--- DATA LISTING Enclosed Below ---
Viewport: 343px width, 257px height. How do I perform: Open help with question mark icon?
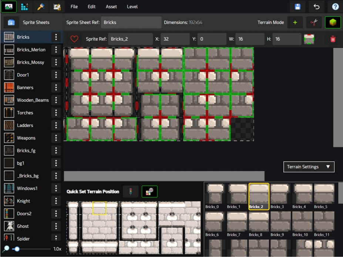[x=335, y=7]

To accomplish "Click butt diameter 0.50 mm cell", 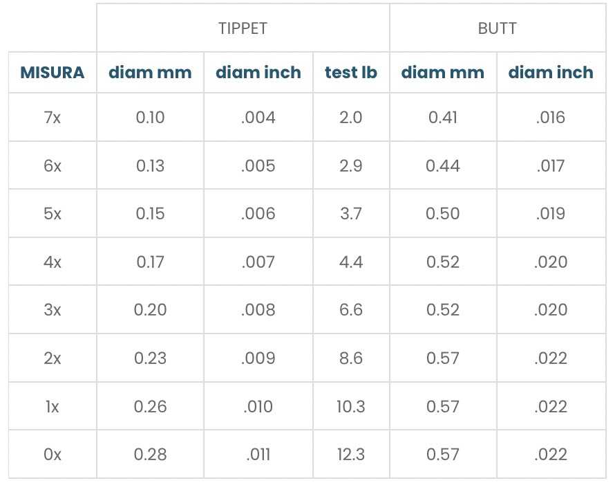I will coord(443,214).
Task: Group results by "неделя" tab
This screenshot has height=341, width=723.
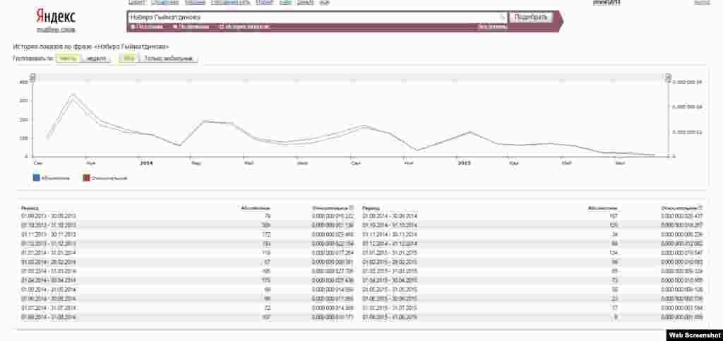Action: click(x=97, y=59)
--- End of Enclosed DATA LISTING ---
TO DO -> Print only the lines from the line that contains "Task: Group results" to the final line of the data, inclusive. Pictures stay out.

SOLUTION TO THE PROBLEM ->
Task: Group results by "неделя" tab
This screenshot has height=341, width=723.
Action: click(x=97, y=59)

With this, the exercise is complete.